Be prepared: Physically

It’s not until your life consists of working at 6 a.m., chugging coffee like it’s a contest, and scarfing down lunch at 4 p.m. that you realize how important knowing where a bathroom is. Heed my words: Learn where all the clean staff bathrooms are located. Personally, I have a favorite bathroom for emergencies while on rounds, a spacious one to relax in, and heck, even one that’s insulated so I can have a good crying session on particularly rough days.

Bring snacks. I’m not saying bring a bag of chips or cookies, because there’s always unhealthy food around hospitals, ironically. What I mean is bring something with protein. Illness doesn’t take a break for lunch, and humans are inherently unpredictable. It’s irresponsible to neglect your physical health while working with patients. Would you want an overworked and underfed doctor making important decisions for you?

That being said, also remember to hydrate. If you think water fountains are gross, then get acquainted with a water bottle. I personally carry around a water bottle and make it a goal to drink 32 oz. in an 8-hour shift.

Be prepared: Socially

There’s a reason people say you don’t attract flies with vinegar. No matter how smart you are, you can’t succeed in medicine if you don’t work as a team player. In most settings, the most important and vital team members are nurses. Nurses can make your day run smoothly or bring it to a grinding to a halt.

Just as many residents feel overwhelmed by being the “middlemen” for medical students, auxiliary staff, and attendings, nurses feel the same pressure from physicians and patients. Treat them like you would want to be treated: greet them when you pass by, say “please” and “thank you,” communicate what your patient care plan is, advocate for them when you see them being treated unfairly. Not only will they treat you with respect and help you along the way, you’ll feel more connected to the team and enjoy the time you spend in the hospital.

You thought it would be all love and flowers, right? Wrong! Being nice doesn’t mean you have to be best friends with everyone you meet. Be careful how much of your personal life you share with co-workers, including other residents. I had to decide before I started what I was comfortable disclosing at work. I don’t care if anyone knows that I’m married, have pets, and was raised in Florida, but I become antsy when people ask about what side of town I live on, what my political leanings are, and even what I do for fun. Most coworkers have good intentions and are asking because they genuinely want to connect, but medicine is a business, and people are always trying to get ahead in some way.

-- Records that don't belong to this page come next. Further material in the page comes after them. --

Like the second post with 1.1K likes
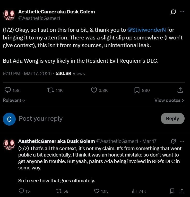Image resolution: width=190 pixels, height=197 pixels. point(97,191)
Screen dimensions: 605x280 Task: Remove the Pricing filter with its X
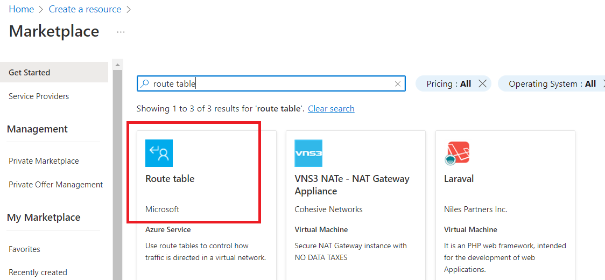pyautogui.click(x=482, y=83)
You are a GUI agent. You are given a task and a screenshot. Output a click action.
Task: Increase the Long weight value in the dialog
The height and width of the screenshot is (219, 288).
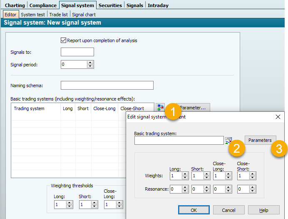point(185,174)
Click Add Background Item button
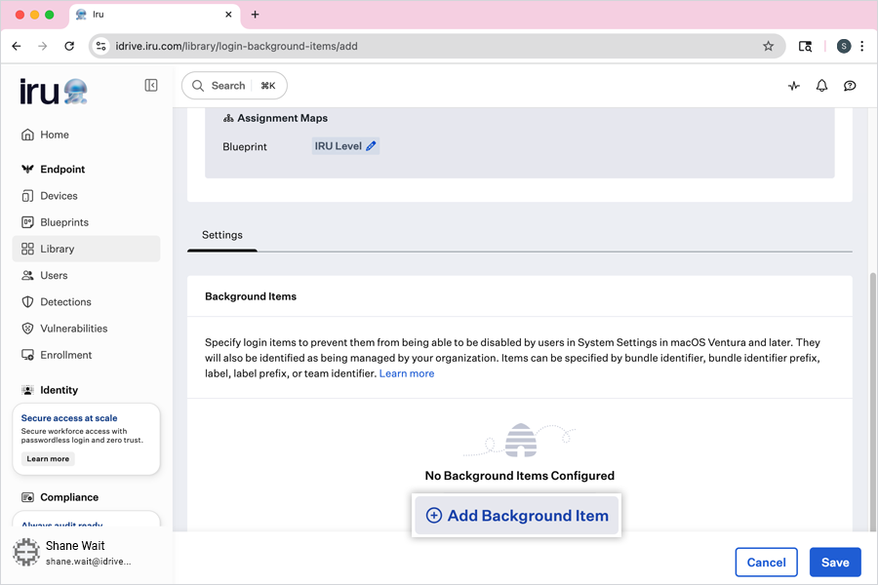This screenshot has height=585, width=878. [517, 516]
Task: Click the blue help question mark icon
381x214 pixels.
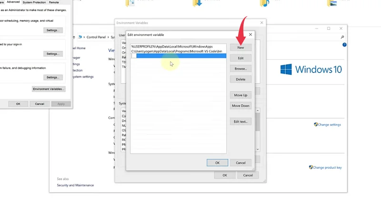Action: click(344, 45)
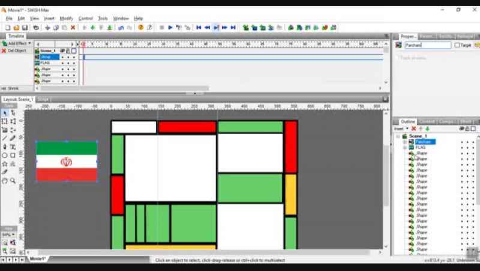This screenshot has height=271, width=480.
Task: Open the Insert dropdown in Outline panel
Action: click(x=401, y=129)
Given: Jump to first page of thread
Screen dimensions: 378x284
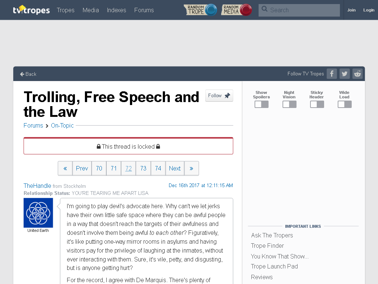Looking at the screenshot, I should [65, 168].
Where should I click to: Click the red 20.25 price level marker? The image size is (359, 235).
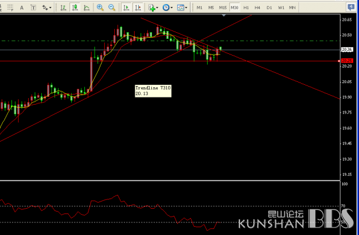(347, 61)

I learned the hard way that there should be a clear divide between work friends and friends outside of work. The point: you can be friendly without disclosing certain aspects of your personal life or closely held career aspirations.

There’s nothing more rewarding than being a physician. Take a second each day to think about how many people worked hard for the chance to do what you do, then … get to work!